Material provided:
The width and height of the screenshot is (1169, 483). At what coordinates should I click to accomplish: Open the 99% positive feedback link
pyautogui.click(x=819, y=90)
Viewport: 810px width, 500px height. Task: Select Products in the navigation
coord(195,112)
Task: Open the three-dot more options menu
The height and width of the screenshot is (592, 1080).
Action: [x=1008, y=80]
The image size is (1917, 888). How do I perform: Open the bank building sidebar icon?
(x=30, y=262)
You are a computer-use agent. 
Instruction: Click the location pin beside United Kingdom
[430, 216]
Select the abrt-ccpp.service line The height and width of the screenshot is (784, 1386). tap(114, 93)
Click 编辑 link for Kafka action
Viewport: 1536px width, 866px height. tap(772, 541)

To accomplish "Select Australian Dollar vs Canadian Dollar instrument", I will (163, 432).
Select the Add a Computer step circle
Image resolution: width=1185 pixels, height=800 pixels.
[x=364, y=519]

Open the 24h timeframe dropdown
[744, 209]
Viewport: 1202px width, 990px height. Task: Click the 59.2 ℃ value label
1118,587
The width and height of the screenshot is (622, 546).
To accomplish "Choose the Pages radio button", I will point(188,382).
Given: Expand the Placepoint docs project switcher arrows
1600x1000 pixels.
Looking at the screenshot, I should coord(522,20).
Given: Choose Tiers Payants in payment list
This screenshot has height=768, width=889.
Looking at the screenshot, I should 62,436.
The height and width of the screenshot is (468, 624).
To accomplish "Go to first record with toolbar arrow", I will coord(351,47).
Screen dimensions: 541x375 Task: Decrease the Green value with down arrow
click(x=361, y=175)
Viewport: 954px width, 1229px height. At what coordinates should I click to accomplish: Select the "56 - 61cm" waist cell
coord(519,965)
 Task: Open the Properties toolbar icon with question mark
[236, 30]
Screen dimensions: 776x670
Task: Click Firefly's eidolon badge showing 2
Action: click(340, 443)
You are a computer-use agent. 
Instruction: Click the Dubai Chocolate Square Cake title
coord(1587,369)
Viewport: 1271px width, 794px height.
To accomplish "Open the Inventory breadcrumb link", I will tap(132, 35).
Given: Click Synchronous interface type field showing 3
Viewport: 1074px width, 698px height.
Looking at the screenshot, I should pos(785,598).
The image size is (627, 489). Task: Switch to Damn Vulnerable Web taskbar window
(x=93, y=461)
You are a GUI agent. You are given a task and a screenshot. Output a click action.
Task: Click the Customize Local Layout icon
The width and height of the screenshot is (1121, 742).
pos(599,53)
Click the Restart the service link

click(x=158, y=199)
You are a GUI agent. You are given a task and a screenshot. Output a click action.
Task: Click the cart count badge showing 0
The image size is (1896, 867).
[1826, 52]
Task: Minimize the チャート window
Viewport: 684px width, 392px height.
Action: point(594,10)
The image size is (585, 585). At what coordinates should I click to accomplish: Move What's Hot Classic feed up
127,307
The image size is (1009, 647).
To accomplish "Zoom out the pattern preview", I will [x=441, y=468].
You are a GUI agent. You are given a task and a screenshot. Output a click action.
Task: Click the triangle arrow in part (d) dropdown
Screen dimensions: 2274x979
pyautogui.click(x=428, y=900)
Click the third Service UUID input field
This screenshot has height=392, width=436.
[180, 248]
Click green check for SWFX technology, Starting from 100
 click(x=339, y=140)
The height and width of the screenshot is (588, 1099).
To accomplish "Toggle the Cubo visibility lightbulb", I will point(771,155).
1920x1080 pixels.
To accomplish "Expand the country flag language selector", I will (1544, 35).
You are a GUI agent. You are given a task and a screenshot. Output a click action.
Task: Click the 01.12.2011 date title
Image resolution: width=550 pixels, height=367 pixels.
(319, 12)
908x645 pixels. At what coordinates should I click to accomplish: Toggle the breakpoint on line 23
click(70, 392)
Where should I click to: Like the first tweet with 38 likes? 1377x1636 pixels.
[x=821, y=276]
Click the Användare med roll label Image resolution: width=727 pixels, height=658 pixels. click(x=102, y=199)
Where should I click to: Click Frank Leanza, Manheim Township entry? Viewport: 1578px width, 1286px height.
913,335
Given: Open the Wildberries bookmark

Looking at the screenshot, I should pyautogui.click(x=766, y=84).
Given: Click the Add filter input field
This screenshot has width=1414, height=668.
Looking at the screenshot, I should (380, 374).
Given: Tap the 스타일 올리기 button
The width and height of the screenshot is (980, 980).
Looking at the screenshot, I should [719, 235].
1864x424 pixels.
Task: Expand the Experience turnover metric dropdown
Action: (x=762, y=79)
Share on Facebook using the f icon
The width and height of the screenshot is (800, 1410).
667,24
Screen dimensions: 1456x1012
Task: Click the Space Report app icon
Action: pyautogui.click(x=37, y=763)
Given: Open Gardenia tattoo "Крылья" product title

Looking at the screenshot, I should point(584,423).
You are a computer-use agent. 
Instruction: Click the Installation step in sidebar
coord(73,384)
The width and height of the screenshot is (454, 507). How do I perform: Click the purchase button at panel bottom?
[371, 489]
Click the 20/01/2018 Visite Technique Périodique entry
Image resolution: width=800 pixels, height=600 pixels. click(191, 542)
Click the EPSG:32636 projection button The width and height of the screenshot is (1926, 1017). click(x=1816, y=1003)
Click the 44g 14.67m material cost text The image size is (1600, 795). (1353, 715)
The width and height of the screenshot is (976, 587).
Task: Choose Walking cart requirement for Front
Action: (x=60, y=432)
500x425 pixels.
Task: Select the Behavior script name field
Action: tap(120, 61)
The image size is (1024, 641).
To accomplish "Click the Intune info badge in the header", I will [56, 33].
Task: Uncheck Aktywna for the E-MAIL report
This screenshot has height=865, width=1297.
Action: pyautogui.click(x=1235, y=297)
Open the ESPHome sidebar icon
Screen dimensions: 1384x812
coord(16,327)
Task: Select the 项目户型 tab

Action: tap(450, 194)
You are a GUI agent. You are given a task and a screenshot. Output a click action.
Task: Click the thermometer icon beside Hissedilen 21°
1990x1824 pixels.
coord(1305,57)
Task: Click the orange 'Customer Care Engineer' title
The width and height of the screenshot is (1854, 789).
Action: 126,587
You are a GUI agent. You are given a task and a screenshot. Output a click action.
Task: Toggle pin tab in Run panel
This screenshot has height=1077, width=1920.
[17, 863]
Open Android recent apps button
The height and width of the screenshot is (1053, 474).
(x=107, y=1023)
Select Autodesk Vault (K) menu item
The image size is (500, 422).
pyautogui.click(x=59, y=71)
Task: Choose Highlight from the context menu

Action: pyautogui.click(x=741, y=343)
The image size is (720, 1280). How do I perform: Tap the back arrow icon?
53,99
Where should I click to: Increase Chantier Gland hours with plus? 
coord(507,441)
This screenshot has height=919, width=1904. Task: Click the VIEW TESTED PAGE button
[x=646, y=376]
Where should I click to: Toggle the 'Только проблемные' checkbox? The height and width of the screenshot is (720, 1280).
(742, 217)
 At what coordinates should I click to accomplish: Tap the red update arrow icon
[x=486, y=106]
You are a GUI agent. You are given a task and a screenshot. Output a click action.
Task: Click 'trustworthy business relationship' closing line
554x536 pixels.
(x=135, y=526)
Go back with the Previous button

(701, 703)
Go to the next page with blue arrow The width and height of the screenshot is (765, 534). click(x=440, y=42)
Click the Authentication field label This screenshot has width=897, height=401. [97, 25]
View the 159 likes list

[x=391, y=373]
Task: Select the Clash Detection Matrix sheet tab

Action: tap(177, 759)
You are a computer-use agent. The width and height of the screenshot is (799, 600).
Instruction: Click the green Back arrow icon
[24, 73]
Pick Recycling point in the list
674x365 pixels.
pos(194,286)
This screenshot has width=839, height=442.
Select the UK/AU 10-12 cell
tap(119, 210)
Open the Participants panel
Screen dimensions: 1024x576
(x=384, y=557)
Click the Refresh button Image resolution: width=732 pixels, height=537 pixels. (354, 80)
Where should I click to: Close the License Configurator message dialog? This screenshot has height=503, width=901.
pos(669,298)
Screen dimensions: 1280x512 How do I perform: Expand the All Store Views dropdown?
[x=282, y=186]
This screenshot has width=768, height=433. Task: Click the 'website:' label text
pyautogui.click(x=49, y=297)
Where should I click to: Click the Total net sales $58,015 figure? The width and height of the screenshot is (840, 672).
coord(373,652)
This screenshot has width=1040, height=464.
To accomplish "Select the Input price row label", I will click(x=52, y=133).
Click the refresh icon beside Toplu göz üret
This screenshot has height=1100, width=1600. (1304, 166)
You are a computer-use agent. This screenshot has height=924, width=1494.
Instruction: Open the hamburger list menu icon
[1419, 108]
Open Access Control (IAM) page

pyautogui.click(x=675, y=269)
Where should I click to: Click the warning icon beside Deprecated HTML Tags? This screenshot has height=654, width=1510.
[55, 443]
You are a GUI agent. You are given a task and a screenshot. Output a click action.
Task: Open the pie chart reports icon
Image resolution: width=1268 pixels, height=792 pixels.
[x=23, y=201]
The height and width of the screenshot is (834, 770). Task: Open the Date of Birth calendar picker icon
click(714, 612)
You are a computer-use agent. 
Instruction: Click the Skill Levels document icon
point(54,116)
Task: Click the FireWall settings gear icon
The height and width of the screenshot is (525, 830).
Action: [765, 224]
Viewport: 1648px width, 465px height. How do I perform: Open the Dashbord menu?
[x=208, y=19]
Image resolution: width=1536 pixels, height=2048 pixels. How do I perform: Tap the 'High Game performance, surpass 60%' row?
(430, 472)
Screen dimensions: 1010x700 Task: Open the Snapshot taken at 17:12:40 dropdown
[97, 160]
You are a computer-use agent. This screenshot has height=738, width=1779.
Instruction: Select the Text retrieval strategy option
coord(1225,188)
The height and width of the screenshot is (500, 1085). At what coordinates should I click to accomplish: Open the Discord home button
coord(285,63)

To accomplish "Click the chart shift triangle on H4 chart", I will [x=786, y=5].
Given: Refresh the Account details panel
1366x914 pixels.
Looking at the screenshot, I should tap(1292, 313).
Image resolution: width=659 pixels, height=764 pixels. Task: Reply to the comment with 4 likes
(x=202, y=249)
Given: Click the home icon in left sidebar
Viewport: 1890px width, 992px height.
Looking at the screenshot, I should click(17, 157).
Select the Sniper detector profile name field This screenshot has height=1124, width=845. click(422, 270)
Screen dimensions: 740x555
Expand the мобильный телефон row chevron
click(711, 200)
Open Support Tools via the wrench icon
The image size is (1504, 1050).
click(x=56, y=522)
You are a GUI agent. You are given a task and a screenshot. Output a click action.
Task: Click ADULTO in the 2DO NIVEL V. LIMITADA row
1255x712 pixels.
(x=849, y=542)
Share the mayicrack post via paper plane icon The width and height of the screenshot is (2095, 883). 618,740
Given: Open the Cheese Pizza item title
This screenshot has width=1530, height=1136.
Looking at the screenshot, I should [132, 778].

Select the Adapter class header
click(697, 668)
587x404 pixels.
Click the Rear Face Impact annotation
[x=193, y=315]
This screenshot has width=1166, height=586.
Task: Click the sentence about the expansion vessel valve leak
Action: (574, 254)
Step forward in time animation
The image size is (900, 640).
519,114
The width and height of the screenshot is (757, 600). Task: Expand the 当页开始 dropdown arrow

Task goal:
Exactly the lines from the one holding "Share the mayicrack" through the end of the data are to be repeated, with both ends included.

Completed exercise:
Share the mayicrack post via paper plane icon The width and height of the screenshot is (2095, 883). 618,740
Given: Open the Cheese Pizza item title
This screenshot has width=1530, height=1136.
Looking at the screenshot, I should [132, 778].

Select the Adapter class header
click(697, 668)
587x404 pixels.
Click the Rear Face Impact annotation
[x=193, y=315]
This screenshot has width=1166, height=586.
Task: Click the sentence about the expansion vessel valve leak
Action: (574, 254)
Step forward in time animation
The image size is (900, 640).
519,114
The width and height of the screenshot is (757, 600). Task: Expand the 当页开始 dropdown arrow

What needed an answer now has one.